Temporal Predictor Head: By making "when to speak" a learnable endogenous signal, the model absorbs VAD and turn-taking decisions into a single LLM forward pass, creating a unified "listen-think-speak" architecture.
Transferable Philosophy: The abstraction of "internal cognition as a latent variable" can be applied to any streaming task with wasted waiting time—such as robot policy "observation idle frames" or video generation intervals.

Limitations & Future Work¶

Reliance on Expert Convergence: The two-stage SFT depends heavily on the expert learning a proper latent distribution first. If the expert capacity or data is insufficient, the KL divergence in the second stage may pull the model in the wrong direction.
Interpretability Limits: While latent embeddings can be visualized as "soft words" via argmax, the human readability of long sequences during the listening phase remains to be qualitatively analyzed.
Synthetic Training Data: Most of the 530k+70k+20k hours are synthetic TTS English data. Generalization across languages, accents, and noisy environments hasn't been deeply tested.
Variable Returns: Minimal benefits for fact-extraction suggest latent steps aren't universally beneficial; a task router to gate the "think" mechanism based on query type could be valuable.

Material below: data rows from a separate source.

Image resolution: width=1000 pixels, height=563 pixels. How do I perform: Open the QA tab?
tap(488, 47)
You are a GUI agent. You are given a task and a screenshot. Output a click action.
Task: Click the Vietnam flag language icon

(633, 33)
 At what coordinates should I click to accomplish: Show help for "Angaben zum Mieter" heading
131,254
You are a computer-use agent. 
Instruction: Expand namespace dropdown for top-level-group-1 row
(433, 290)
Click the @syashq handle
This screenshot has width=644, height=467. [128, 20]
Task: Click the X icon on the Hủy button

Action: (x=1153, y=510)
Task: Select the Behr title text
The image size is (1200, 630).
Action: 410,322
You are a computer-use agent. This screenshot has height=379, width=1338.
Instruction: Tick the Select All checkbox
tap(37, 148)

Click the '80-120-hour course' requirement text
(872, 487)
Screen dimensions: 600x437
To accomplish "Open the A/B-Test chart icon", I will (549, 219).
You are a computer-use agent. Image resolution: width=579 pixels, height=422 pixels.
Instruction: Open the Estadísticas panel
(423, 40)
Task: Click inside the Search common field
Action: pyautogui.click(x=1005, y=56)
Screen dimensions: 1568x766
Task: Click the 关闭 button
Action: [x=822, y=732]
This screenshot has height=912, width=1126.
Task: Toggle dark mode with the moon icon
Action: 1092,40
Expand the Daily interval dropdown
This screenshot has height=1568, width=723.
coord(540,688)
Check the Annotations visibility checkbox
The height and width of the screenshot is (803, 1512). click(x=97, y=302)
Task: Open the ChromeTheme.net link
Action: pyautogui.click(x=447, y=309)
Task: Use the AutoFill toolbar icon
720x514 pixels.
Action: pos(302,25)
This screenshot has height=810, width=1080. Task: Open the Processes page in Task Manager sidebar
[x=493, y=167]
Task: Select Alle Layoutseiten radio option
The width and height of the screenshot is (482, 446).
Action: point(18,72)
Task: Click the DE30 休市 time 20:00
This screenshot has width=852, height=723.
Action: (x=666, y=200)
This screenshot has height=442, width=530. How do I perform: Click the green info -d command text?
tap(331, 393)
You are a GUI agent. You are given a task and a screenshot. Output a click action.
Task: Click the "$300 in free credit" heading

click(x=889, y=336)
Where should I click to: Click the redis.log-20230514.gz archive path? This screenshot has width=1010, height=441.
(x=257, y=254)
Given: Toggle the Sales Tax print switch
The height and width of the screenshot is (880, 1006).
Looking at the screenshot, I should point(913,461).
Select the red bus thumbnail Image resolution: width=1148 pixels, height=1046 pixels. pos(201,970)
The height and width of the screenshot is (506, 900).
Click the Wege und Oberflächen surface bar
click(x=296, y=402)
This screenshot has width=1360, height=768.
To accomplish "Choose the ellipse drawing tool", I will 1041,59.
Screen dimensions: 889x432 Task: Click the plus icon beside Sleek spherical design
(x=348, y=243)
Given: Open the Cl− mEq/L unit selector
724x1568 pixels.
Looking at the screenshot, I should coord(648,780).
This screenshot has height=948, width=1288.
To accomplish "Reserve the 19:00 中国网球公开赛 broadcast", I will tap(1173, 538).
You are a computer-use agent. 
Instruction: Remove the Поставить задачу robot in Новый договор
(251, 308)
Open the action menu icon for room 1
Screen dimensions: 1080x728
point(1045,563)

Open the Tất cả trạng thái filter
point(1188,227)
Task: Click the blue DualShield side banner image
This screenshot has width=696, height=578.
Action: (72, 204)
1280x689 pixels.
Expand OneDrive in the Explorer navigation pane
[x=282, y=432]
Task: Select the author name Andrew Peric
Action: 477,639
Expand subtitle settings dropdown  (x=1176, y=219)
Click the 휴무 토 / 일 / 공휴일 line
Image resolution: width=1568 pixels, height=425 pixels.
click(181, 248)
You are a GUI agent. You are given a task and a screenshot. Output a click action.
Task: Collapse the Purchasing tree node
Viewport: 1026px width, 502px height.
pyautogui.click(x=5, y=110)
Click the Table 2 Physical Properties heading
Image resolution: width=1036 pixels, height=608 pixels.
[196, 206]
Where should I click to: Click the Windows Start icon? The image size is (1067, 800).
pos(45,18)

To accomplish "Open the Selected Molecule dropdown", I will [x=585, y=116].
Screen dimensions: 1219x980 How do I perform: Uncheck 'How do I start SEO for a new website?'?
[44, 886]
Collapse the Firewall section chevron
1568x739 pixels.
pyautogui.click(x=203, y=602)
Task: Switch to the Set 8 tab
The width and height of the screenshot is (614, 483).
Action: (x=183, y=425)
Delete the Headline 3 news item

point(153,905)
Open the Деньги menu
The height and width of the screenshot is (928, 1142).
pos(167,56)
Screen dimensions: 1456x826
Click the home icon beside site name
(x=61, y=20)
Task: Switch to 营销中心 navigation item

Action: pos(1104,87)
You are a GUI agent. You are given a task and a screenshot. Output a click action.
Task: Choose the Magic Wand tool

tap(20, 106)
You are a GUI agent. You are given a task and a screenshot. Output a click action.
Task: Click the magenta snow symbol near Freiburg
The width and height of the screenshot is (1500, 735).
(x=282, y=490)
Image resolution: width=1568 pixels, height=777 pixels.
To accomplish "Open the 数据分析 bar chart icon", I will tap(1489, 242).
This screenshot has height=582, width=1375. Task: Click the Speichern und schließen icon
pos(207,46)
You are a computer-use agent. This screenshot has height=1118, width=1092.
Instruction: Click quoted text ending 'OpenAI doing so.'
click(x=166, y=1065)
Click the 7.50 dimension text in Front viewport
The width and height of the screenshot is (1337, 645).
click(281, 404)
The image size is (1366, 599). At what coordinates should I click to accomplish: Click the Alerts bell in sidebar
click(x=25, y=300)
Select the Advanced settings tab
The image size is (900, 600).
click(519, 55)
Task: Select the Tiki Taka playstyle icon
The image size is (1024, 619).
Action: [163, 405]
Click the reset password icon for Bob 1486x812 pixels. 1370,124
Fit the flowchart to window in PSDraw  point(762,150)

vs Coconut / CODI: Also uses "hidden state feedback," but FLAIR introduces vocab-weighted soft embeddings and ELBO supervision for more stable signals in streaming scenarios.
vs STITCH ("think-while-talking"): STITCH inserts explicit CoT chunks during the speaking phase; FLAIR hides thinking entirely within the listening phase to maintain zero latency. These could be complementary.
vs SHANKS / Arora et al.: These use explicit CoT, requiring either custom datasets or breaking causality. FLAIR's use of ELBO to bypass CoT labeling is a core methodological difference.
vs Moshi / Freeze-Omni: These share the "Encoder + LLM + TTS" architecture. FLAIR only modifies the input semantics of the listening phase, making it a plug-and-play enhancement for these models.

Rating¶

Novelty: ⭐⭐⭐⭐⭐ First to introduce latent reasoning into speech LLMs; the ELBO + global expert formulation is a clean, original combination.
Experimental Thoroughness: ⭐⭐⭐⭐ Covers 9 QA benchmarks and 2 dialogue dynamic evaluations with t-SNE, though some ablation details are relegated to the Appendix.
Writing Quality: ⭐⭐⭐⭐⭐ Logical flow from motivation to formulas to architecture is clear, with ELBO derivations directly mapping to loss terms.
Value: ⭐⭐⭐⭐⭐ Provides a zero-latency solution to the wasted compute in full-duplex listening phases, representing a paradigm shift for real-time voice agents.